━━ Information

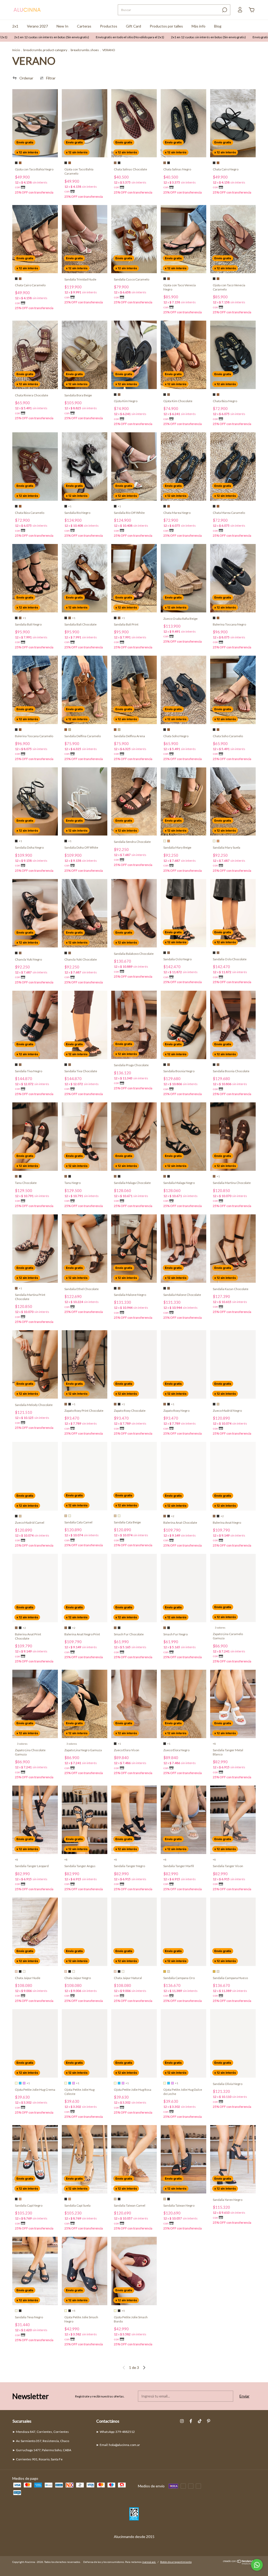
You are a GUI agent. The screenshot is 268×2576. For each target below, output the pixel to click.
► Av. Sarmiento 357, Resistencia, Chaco (40, 2441)
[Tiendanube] (239, 2563)
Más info (198, 26)
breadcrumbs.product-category (45, 50)
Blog (217, 26)
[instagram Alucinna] (182, 2421)
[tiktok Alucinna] (200, 2421)
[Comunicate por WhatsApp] (257, 2565)
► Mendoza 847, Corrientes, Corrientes (40, 2432)
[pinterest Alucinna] (208, 2421)
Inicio (16, 50)
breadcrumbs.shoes (85, 50)
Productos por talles (166, 26)
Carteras (84, 26)
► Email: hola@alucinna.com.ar (118, 2445)
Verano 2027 (37, 26)
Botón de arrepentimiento (176, 2561)
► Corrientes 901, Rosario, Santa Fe (37, 2459)
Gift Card (133, 26)
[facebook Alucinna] (191, 2421)
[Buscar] (224, 10)
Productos (108, 26)
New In (62, 26)
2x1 (15, 26)
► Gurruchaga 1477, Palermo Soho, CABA (41, 2450)
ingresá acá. (149, 2561)
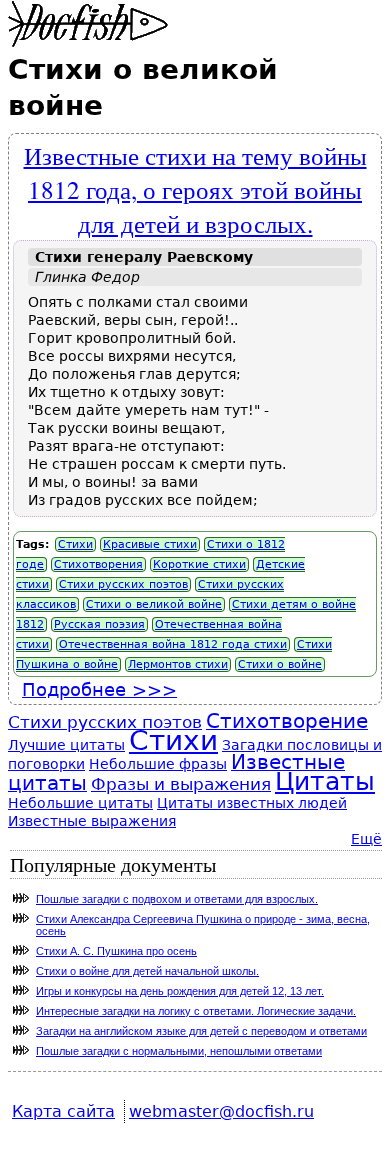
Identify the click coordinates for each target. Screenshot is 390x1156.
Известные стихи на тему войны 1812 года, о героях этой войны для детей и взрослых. (195, 189)
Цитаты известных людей (252, 803)
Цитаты (325, 781)
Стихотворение (287, 721)
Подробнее (99, 689)
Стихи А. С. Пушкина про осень (116, 951)
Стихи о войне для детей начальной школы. (147, 971)
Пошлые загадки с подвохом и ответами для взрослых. (177, 899)
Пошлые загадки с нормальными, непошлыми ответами (179, 1051)
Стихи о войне (280, 664)
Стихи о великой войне (154, 604)
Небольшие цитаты (80, 803)
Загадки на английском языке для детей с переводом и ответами (201, 1031)
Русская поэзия (99, 624)
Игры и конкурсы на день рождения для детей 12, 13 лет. (180, 991)
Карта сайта (63, 1111)
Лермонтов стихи (178, 664)
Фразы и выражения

━━━━

*Task*.
Your answer should consist only of the lines from the one with "Загадки на английском" through the end of the data above, reproduced exactly.

*Your response*.
Загадки на английском языке для детей с переводом и ответами (201, 1031)
Русская поэзия (99, 624)
Игры и конкурсы на день рождения для детей 12, 13 лет. (180, 991)
Карта сайта (63, 1111)
Лермонтов стихи (178, 664)
Фразы и выражения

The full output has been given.